Failures will occur for most programs. They doesn't necessarily have to be due to a flaw with the software. An error could result due to a hardware problem, corrupted information from an external source, or human error. Ensure that your program can handle errors where they are most likely to occur, such aswhen reading or writing to a file.

Integrity designed into a software system will allow it to protect itself against unauthorized access and modification.

Security and privacy are big issues today. Be sure the hardware your program is running on is secure from hackers. Include security features in your software where ever possible. This can take the form of login access, hardware or software firewalls, or declaring information private in a C++ object. There are various methods that can be incorporated.

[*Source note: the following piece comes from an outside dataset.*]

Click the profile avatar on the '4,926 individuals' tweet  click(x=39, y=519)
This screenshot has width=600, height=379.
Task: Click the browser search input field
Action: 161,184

As you learn more about individual languages, you will begin to see how these issues are handled. Each language has its own set of tools; how to apply them will become apparent.

Next let's look at different programming paradigms.

Procedural Paradigm

The original programming paradigm is procedural programming. Procedural programming focuses on what steps are taken to solve a problem. Functions or subprograms are used to create some order in the program. A program consists of a series of functions, and these functions manipulate data.

To understand the procedural approach, let's try an example to see how it might work.

A program is created that maintains an employee's salary and generates a paycheck. First, a structure called EMPLOYEE is created. The structure contains the employee's NAME and SALARY. At some point, we may want to give a raise to the employee. A function is written called IncreasePay(). The EMPLOYEE structure would be passed as input to the function IncreasePay(). The function would increase the salary of the employee and store it in SALARY within the EMPLOYEE structure.

This simple program may cause problems later for the procedural programmer. This program may need enhancements in the future. More information may be included in the EMPLOYEE structure, such as job title, phone number, location, social security number, and so on. Changes or additions made to the EMPLOYEE structure would, in most cases, cause the programmer to make changes in the functions using it.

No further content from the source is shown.